EXERCISE: Using the entries below, restate word for word only the lines from the one with "This screenshot has width=870, height=490." to the final line, leaving the pictures out.

EXTRACTED DATA:
□ □ □
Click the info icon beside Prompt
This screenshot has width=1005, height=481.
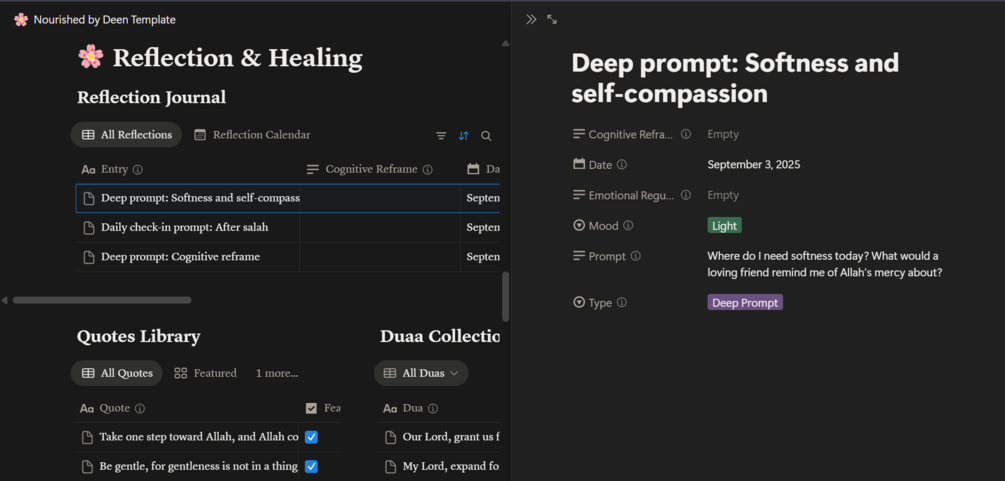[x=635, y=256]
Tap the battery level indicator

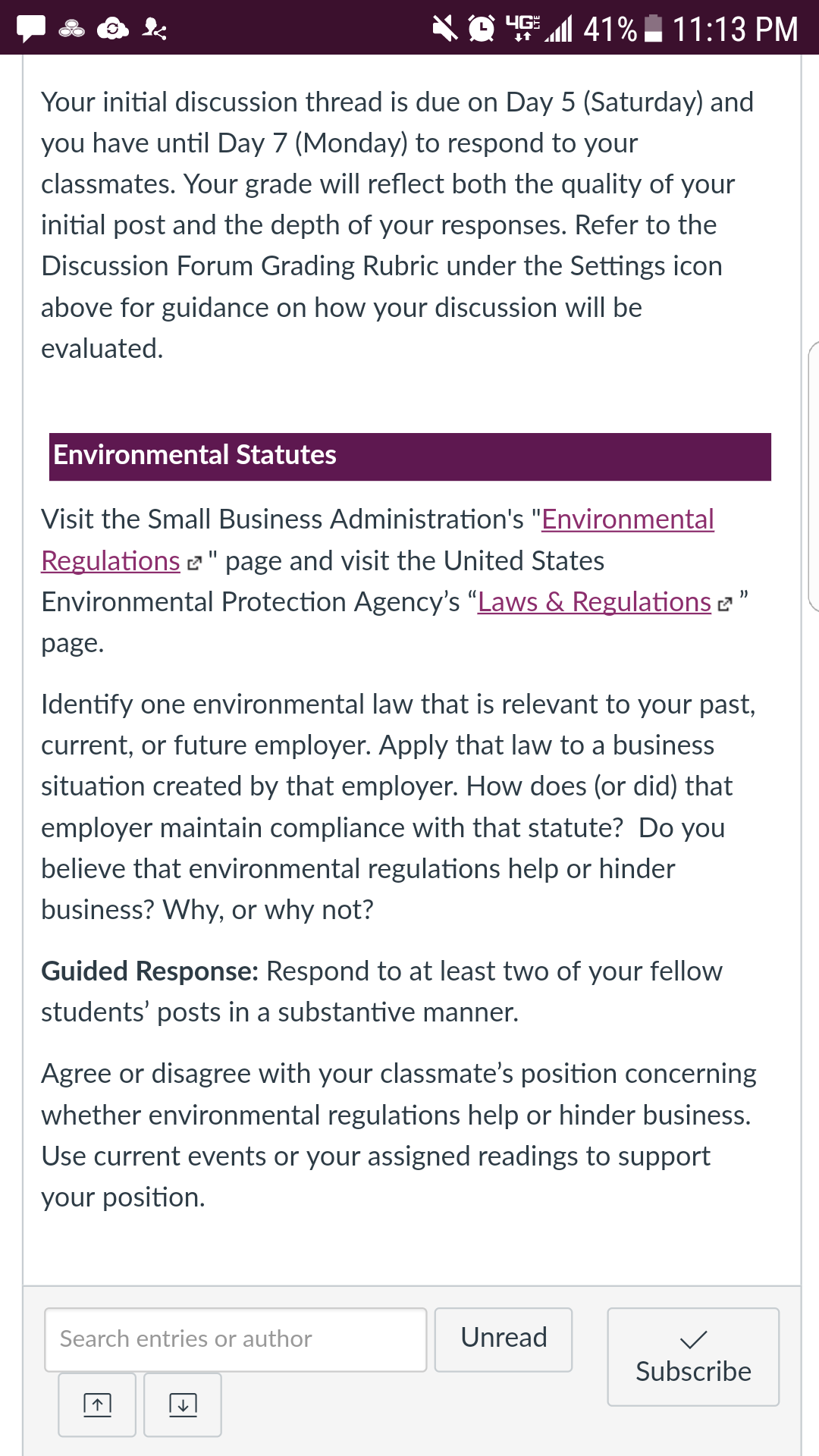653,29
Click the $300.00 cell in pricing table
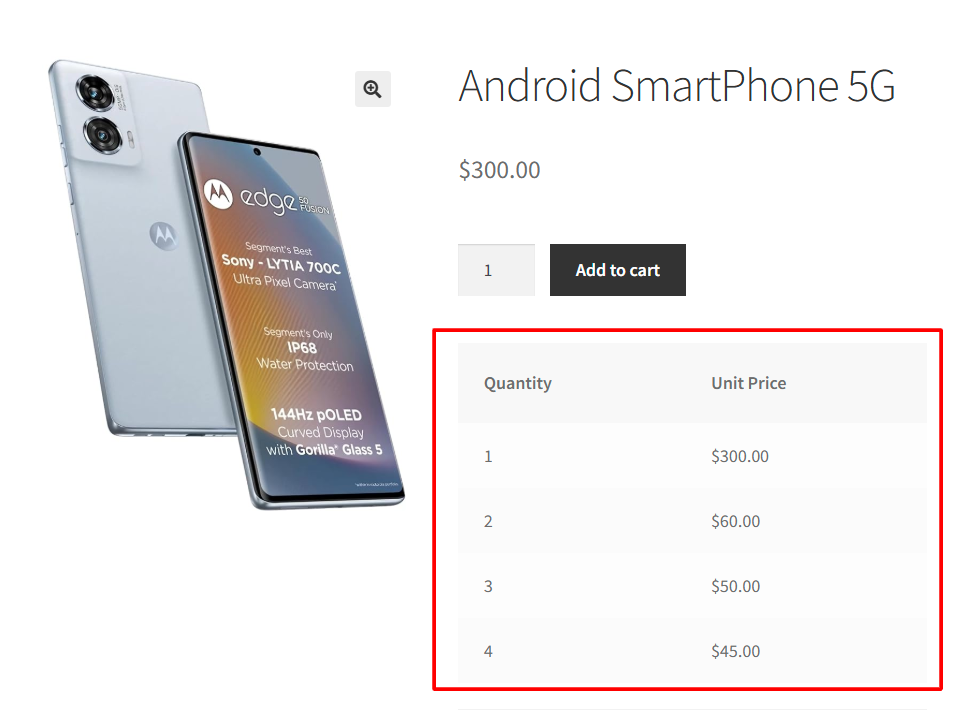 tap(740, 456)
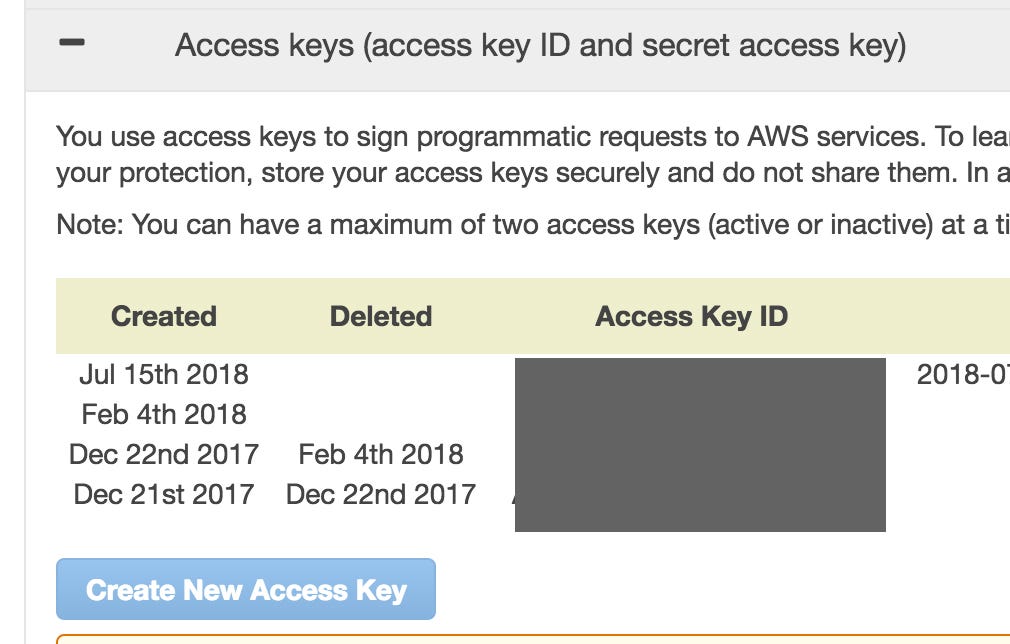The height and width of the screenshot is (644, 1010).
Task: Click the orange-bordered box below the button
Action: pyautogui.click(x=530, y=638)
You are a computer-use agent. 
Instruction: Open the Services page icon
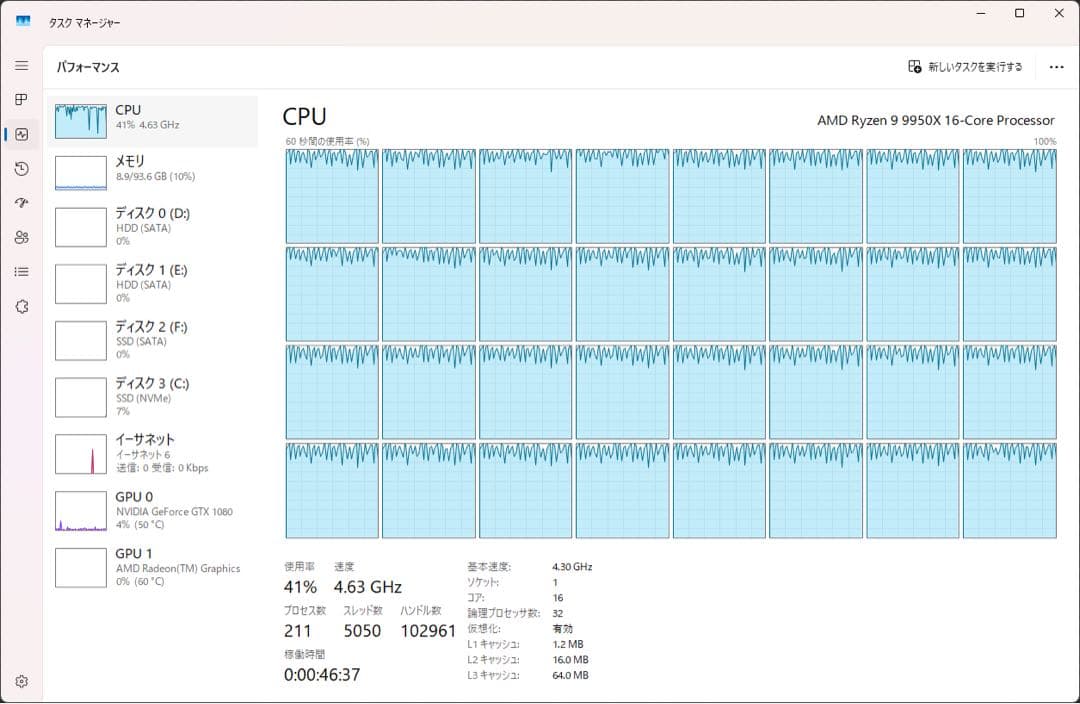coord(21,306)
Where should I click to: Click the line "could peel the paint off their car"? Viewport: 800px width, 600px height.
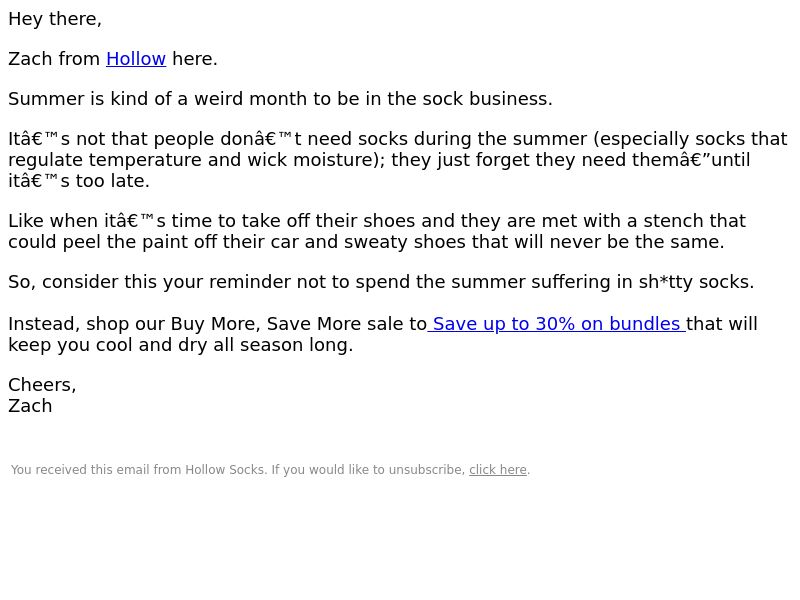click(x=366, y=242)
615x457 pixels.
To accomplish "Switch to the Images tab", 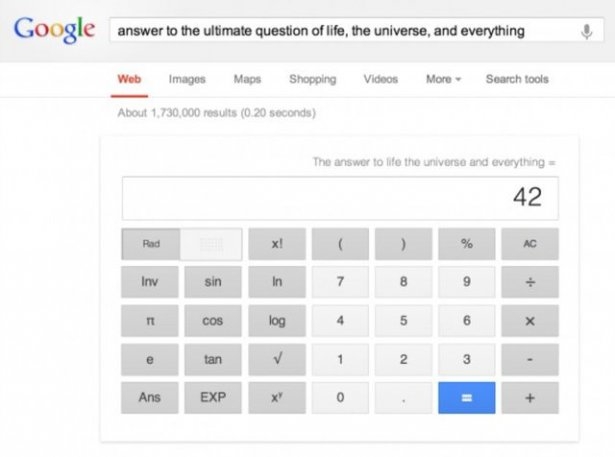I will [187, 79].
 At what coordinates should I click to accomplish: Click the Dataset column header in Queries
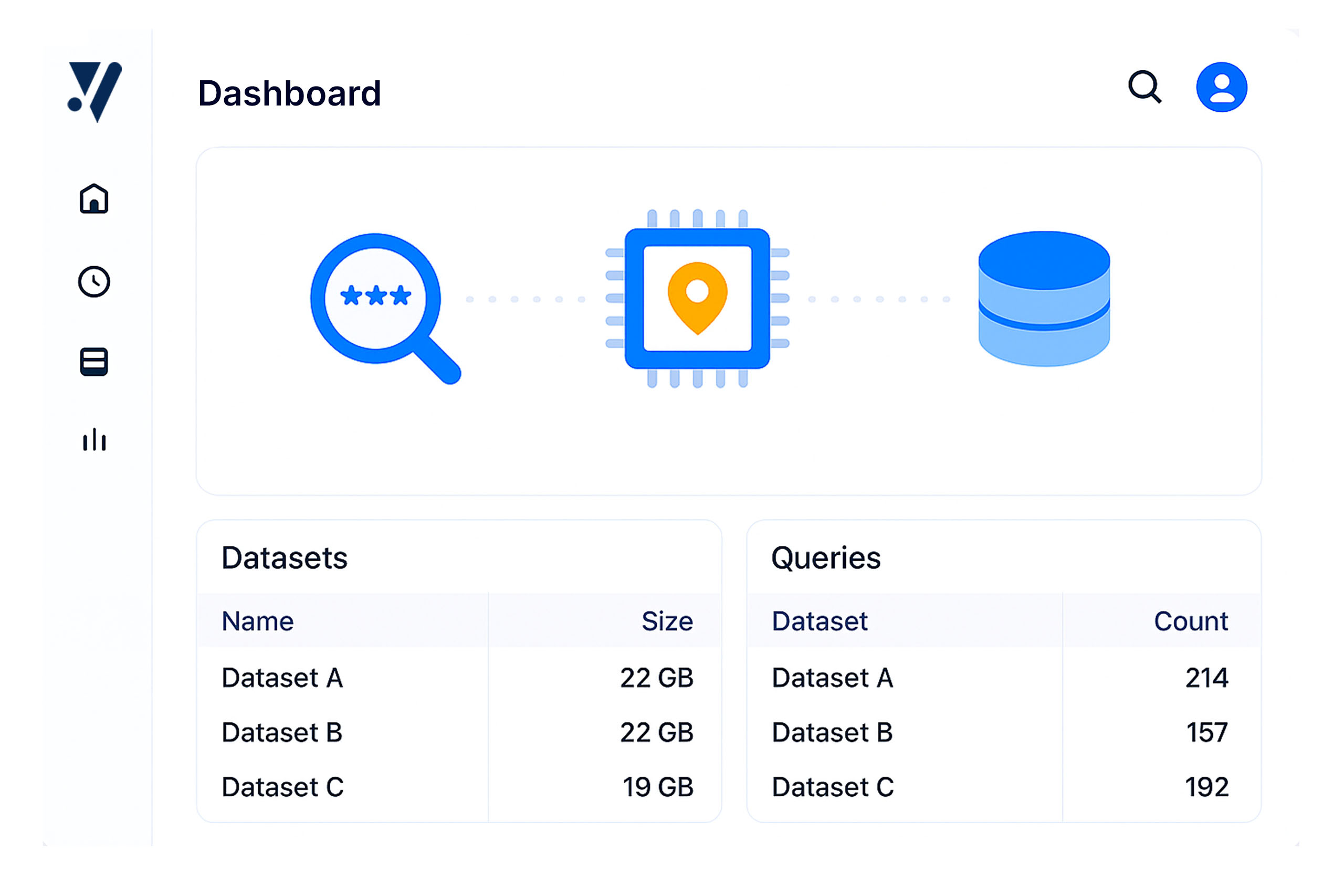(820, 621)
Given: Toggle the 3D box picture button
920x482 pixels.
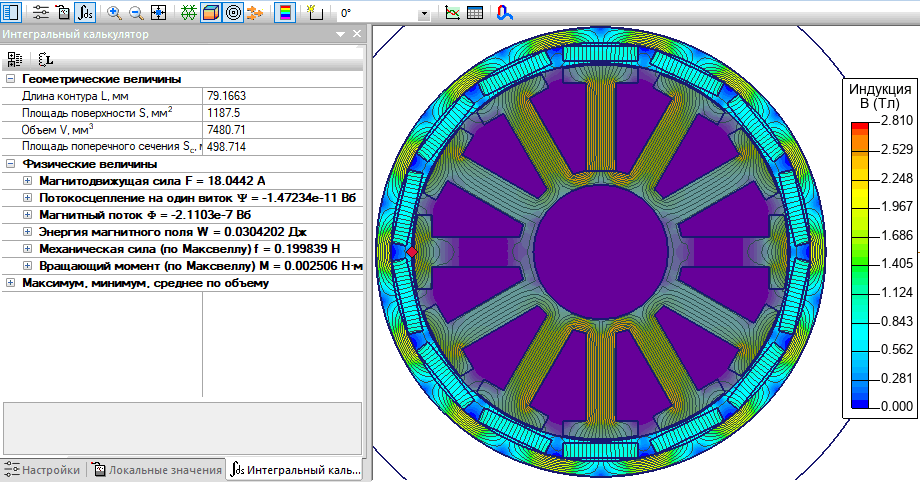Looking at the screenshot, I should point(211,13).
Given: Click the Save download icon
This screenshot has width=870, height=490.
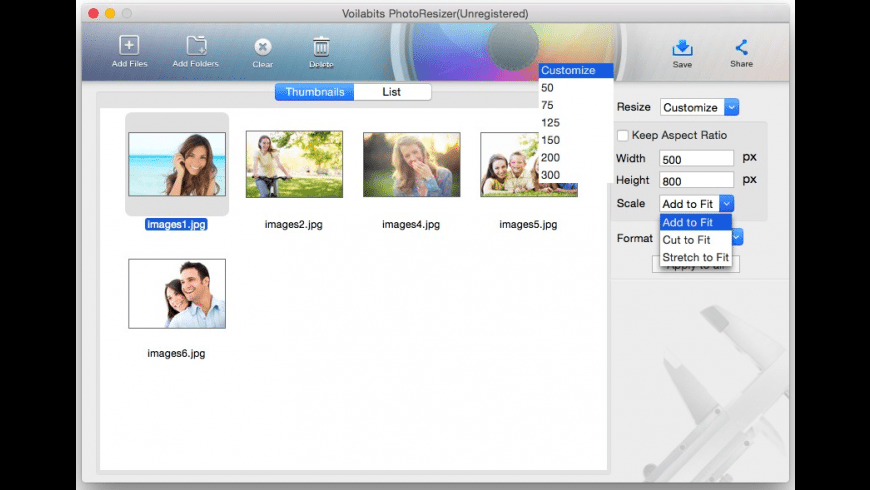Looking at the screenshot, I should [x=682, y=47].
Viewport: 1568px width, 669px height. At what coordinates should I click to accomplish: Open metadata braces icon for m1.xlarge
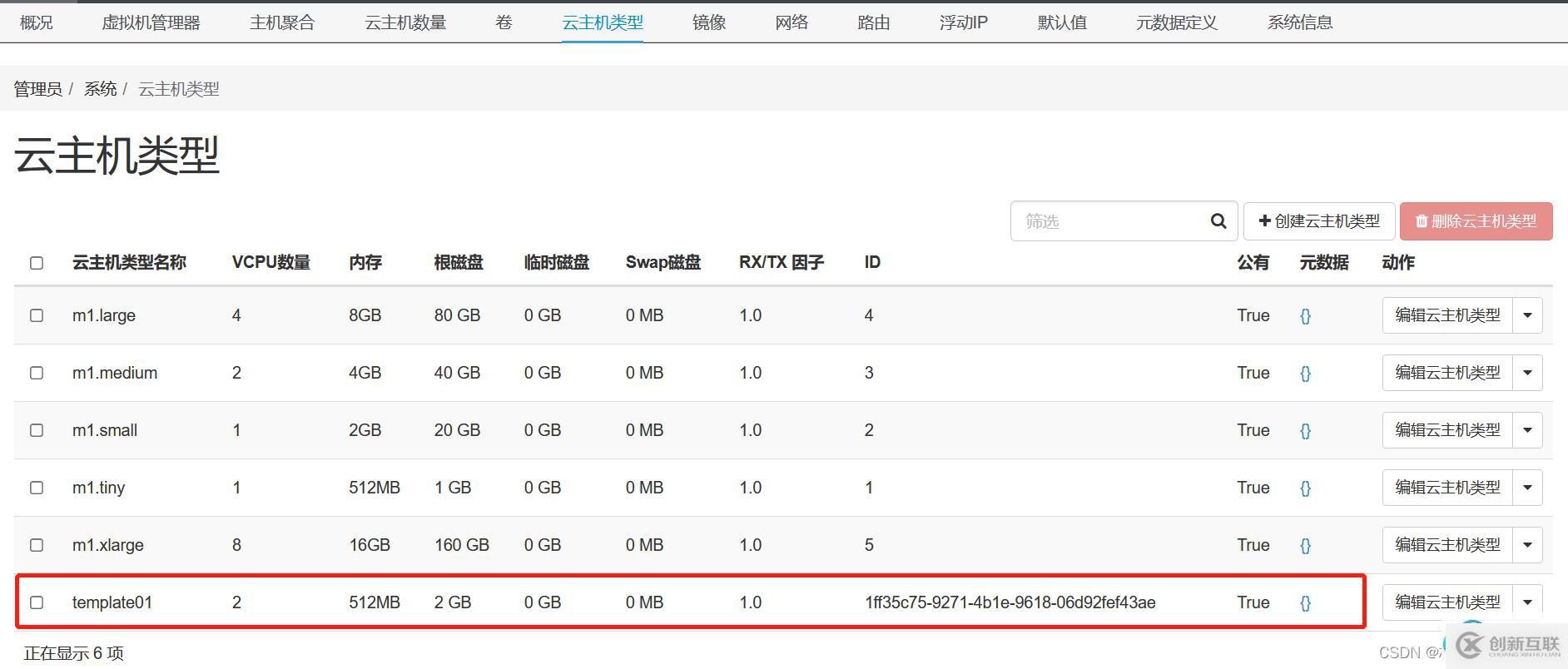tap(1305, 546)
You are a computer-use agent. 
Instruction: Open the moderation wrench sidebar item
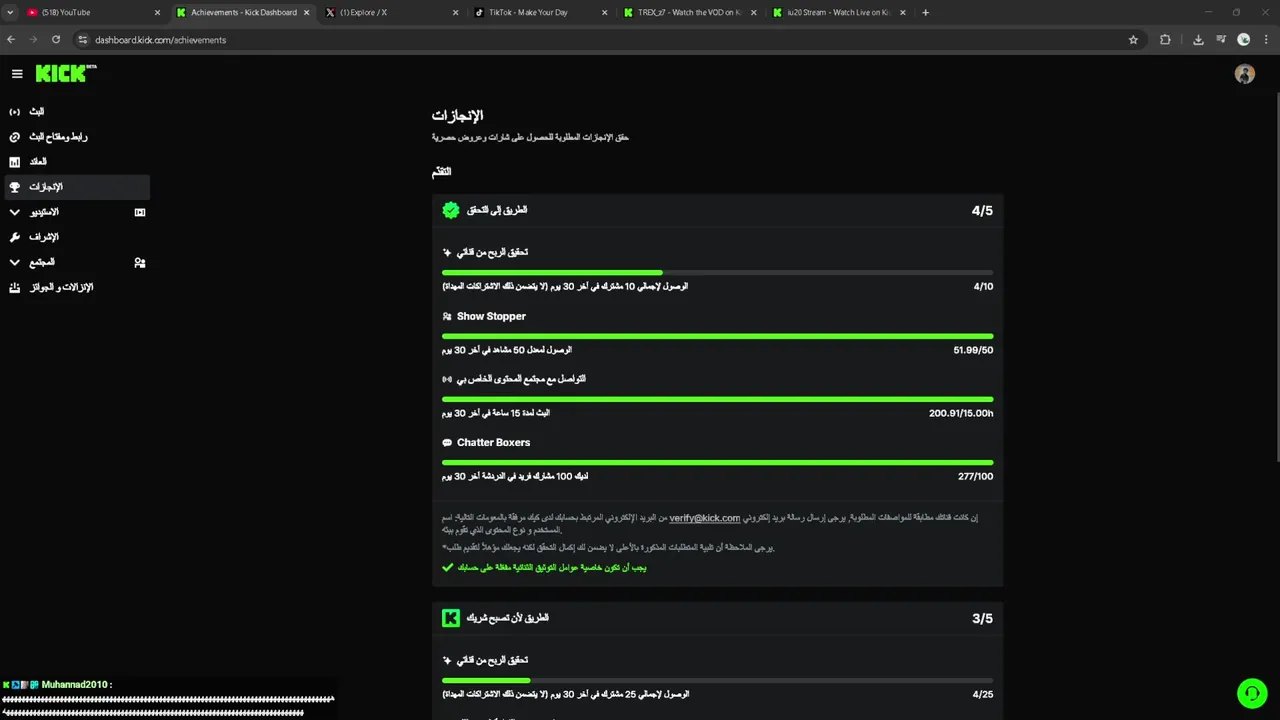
□ □ □
EXERCISE OUTPUT:
This screenshot has width=870, height=490.
Looking at the screenshot, I should [x=682, y=47].
Viewport: 1568px width, 669px height. At what coordinates should I click to accomplish: Open metadata braces icon for m1.xlarge
tap(1305, 546)
You are a computer-use agent. 
Instruction: Open the moderation wrench sidebar item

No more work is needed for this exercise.